WHAT THIS TASK INVOLVES.
Tell how many lines in the data contain the string "checkmark", using a single number as the whole reply.

Stored data entries.
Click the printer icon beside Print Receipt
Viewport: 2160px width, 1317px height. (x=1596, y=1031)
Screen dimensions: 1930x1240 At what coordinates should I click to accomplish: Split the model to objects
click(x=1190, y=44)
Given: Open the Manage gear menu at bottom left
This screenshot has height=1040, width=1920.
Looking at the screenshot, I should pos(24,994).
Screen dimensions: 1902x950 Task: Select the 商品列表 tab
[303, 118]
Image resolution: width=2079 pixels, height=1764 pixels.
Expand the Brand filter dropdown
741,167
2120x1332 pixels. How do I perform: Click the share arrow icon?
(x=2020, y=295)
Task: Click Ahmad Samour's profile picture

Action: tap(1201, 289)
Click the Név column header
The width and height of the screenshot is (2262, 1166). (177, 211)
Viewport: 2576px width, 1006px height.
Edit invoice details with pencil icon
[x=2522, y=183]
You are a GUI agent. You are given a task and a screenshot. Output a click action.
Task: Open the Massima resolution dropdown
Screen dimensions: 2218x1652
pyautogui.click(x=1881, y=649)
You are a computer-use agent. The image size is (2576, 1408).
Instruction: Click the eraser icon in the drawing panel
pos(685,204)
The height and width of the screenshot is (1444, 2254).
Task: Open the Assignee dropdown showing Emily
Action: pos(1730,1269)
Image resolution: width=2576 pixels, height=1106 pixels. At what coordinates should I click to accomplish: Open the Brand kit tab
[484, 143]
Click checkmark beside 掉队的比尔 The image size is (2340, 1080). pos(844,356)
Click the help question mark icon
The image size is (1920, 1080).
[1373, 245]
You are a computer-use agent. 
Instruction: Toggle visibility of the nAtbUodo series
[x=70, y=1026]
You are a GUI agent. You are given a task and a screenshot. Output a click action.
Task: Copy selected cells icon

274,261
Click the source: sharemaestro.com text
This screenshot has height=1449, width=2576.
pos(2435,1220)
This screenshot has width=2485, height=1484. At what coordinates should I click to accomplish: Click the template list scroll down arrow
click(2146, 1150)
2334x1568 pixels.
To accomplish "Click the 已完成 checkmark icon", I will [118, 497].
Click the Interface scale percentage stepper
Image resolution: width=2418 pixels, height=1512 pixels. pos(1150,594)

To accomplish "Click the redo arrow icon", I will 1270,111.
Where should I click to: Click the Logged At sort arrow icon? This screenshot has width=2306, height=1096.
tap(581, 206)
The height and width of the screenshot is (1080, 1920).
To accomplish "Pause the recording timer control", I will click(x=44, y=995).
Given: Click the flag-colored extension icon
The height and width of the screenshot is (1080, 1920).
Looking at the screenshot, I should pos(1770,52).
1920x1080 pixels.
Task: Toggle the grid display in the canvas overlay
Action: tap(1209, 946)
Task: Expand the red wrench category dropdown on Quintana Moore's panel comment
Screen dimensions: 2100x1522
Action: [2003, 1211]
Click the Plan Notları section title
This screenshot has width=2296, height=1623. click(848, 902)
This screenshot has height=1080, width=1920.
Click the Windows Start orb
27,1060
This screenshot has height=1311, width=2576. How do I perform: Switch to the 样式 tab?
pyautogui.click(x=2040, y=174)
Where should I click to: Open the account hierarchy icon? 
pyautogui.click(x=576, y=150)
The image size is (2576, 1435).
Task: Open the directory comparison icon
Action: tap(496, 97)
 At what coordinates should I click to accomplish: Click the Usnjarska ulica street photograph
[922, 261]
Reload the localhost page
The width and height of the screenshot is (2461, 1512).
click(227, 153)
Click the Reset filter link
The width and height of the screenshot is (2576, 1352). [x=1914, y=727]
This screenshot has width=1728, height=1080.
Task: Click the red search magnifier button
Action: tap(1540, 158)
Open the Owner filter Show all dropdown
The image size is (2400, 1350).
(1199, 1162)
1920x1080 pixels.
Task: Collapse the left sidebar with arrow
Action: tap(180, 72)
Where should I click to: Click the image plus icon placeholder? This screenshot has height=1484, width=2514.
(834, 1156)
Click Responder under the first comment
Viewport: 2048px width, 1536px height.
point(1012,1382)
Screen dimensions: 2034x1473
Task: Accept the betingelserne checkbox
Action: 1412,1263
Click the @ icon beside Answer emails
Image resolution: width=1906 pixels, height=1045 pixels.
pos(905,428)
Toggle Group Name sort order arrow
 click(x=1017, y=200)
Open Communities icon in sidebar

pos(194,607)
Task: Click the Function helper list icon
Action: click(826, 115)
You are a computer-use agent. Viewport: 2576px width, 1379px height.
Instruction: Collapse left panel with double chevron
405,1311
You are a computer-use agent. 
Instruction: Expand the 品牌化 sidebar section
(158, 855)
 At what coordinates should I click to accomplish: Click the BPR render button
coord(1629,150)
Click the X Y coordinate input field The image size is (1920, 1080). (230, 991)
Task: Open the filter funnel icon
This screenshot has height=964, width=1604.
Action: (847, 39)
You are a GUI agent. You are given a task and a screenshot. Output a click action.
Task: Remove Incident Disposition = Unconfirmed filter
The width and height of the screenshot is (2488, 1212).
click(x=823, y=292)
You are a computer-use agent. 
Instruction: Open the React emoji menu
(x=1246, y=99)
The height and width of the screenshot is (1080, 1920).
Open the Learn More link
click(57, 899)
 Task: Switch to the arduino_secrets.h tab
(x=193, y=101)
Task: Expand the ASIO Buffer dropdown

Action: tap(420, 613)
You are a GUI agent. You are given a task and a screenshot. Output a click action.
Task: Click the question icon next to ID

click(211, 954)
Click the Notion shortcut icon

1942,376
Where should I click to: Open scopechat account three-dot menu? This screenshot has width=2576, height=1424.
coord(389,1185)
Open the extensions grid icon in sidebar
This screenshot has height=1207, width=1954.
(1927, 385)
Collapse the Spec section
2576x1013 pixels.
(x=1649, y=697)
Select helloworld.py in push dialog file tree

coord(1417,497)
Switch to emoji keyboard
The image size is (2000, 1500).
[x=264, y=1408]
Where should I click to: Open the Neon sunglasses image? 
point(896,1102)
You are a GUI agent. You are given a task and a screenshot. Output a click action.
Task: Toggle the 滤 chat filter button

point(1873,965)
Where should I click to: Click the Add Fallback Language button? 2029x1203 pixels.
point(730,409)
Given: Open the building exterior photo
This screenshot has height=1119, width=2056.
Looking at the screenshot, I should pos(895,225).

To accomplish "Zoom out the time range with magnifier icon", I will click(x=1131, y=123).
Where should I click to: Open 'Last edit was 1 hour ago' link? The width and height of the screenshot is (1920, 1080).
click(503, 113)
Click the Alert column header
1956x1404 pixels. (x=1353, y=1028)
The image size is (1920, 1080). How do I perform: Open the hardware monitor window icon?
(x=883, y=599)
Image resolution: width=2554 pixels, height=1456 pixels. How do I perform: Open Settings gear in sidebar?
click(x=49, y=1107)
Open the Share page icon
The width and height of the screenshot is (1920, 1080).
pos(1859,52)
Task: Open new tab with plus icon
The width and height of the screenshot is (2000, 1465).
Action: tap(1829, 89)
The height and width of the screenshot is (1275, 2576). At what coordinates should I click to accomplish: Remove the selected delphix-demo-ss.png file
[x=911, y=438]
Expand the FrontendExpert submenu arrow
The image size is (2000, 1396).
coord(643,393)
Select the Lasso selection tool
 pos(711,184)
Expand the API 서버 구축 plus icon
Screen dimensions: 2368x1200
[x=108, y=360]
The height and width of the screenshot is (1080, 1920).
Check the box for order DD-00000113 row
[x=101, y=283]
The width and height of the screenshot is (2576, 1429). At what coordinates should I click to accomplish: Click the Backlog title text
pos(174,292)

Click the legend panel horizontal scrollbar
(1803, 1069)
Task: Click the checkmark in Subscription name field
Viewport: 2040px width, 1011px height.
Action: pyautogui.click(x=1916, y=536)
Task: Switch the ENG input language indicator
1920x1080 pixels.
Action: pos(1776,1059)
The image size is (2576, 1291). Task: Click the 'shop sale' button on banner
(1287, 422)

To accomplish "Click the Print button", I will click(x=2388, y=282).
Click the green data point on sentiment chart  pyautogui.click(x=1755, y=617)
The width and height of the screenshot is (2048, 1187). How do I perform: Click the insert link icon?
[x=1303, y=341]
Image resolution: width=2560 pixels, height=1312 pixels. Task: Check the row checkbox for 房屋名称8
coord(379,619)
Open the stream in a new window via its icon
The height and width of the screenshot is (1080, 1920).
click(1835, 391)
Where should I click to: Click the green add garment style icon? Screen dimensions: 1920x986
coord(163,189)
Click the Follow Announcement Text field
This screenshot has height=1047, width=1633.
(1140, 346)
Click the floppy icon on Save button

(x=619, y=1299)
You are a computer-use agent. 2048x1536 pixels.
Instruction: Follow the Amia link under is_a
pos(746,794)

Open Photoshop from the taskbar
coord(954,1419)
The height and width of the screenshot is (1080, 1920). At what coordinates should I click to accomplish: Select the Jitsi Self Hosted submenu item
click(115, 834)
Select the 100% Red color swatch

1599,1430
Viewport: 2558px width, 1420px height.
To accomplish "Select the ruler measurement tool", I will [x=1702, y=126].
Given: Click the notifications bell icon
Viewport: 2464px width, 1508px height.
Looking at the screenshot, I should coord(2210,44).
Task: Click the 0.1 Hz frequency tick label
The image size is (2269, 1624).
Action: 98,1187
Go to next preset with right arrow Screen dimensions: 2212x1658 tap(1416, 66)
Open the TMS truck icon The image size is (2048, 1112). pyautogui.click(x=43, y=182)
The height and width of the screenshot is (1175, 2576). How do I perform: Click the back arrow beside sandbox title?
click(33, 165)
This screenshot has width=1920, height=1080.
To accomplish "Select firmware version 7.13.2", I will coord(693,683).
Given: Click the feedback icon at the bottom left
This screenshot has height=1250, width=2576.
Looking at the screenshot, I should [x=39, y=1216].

OUTPUT FOR THIS EXERCISE.
3